With the January legislative session looming, many Illinois residents worry their lawmakers are no closer to passing a budget. The impact of this historic budget impasse has been devastating. A vital program for many, Meals on Wheels, is struggling to survive in Alton.
In this case, the victims of this budget crisis are poor, retired seniors. At southern Illinois' largest senior service agency, they say it’s increasingly challenging to help their 30,000 area seniors.
Every day, retired Army vet Jerome Tucker opens the freezer, grabs packages of frozen meals, and loads them into his car. Then he's off, delivering to dozens of seniors.
"There are just a lot of elderly that really depend on you,” he says, "They're really smiling and carrying on and they don't want you to leave."
He says it's different now, since lawmakers have continually failed to pass a budget. Senior Services Plus used to deliver 650 hot meals every day. Now, it's 420 frozen meals, delivered just once a week.
"It's a shame," he says. "I think they ought to go along with us on our route and see these people. Some are really in bad shape and look forward to seeing you every day, and we just can't do it anymore."
The first stop on Thursday’s route is Cora Huff. The 76 year-old worked as a bartender for 35 years. She's been retired for a decade, now scraping by on social security and these frozen meals.

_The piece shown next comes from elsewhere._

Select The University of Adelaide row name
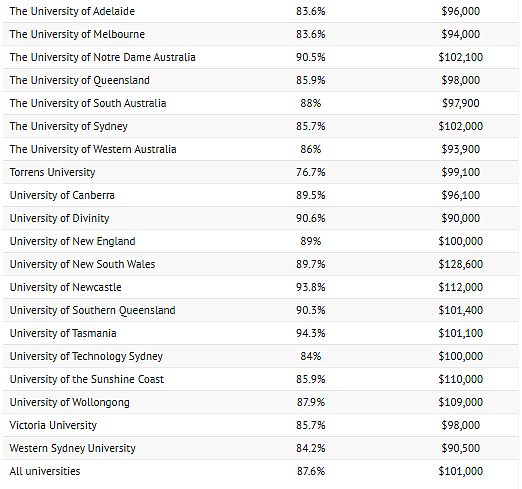 pos(72,11)
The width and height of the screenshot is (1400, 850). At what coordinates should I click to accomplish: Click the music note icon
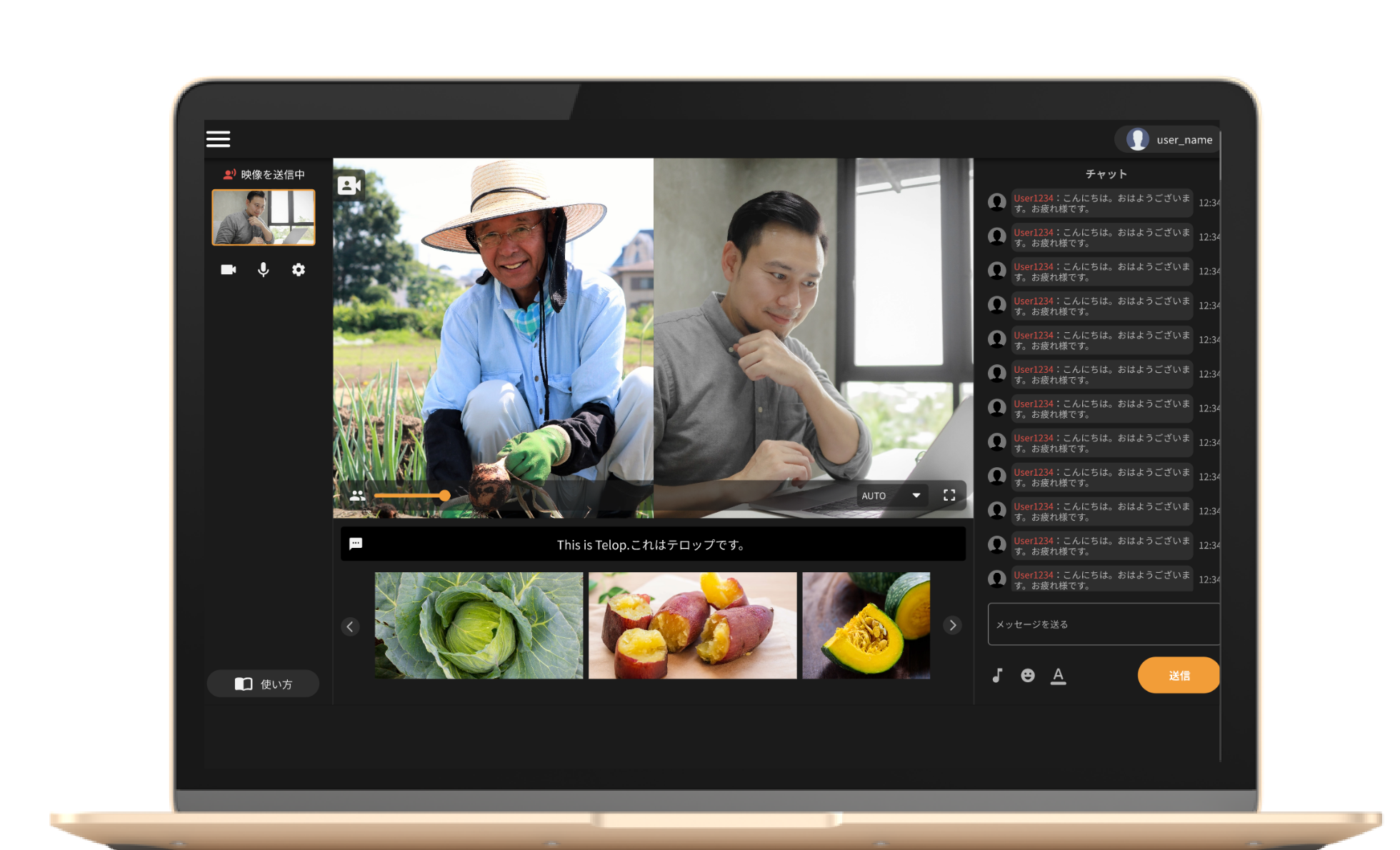pos(997,675)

"Sometimes I'll split the meals up to make two meals out of one box,” she says.
With the driver coming once a week now, she gets nervous.
"I fell a few times and had to drag myself to the door," she says. 'And then they just recently told me I have Parkinson's disease."
But Huff still feels lucky; she'll spend Christmas Day with her grandkids.
Sixty percent of the Meals on Wheels seniors have no family in the area.
"There's a lot of them that never see anybody all day," Tucker says. "One I found that fell had been laying there all night. He was wedged between a chair and a table.”
Back at Senior Services Plus, Executive Director Jonathan Becker says the benefit of these $8 meals (of which the state pays $4) is clear.
"A meal on wheel helps keep someone in their home,” he says, “A nursing home Medicaid bed is $150 a day. It only costs $800 a year for Meals on Wheels. It’s so much more cost effective.”
This program also keeps Tucker from losing hope. The 72 year-old was just diagnosed with lung cancer. His chemotherapy is now scheduled around his deliveries.
"They're more than friends,” he says about the senior citizens along his routes, “I look forward to it every day."
In Illinois, 50 social service agencies have shut down because of the budget crisis. The new legislative session begins in early January when budget talks should resume.